モバイル・車載機器向けに、高画質デジタルTVの画像表示を容易に実現する
カラーマネージメントシステムを提供開始
〜モバイル・車載機器用では業界初、各ディスプレイにあわせた色・輝度信号の高精度処理用パラメータ(設定値)を自動設定する市販ソフトウェアを、デジタルTV向け技術活用により実現〜



 ルネサス エレクトロニクス株式会社(代表取締役社長:赤尾 泰、以下ルネサス)は、このたび、ハイビジョン画像等に対応したスマートフォン、タブレットなどのモバイル機器や車載情報端末等向けに、デジタルTVで用いている高画質画像表示技術であるカラーマネージメントシステムを開発。ルネサスおよび子会社であるルネサス モバイル株式会社製の車載情報端末用SoC(System On a Chip、以下システムLSI)「R−Carシリーズ」に対応した版の提供を本年6月より開始いたします。
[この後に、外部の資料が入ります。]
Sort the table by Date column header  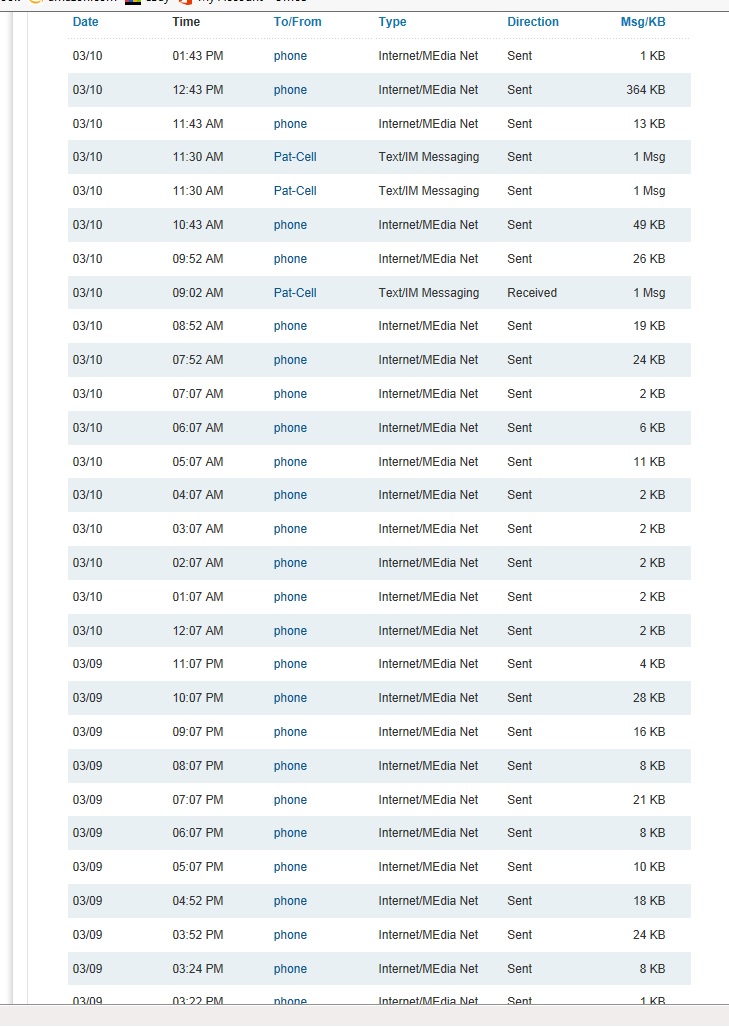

 本カラーマネージメントシステムは、どのディスプレイでも同じように画像本来の色彩で表示するための色・輝度信号の高精度処理や、ディスプレイとプリンタなどの機器間での再現色を合わせる等の管理を行うソフトウェアです。(1)システムLSIが搭載する色・輝度の高精度処理・管理機能を十分に発揮するために必要なパラメータ(設定値)の算出には、幅広く高度な技術ノウハウが必要なため、従来はモバイル・車載機器での対応が困難でしたが、今回開発した、パラメータを自動算出・設定するソフトウェアにより、ディスプレイ性能を最大限に引き出し、高コントラストで色鮮やかな高画質映像を容易に実現可能です(注1)。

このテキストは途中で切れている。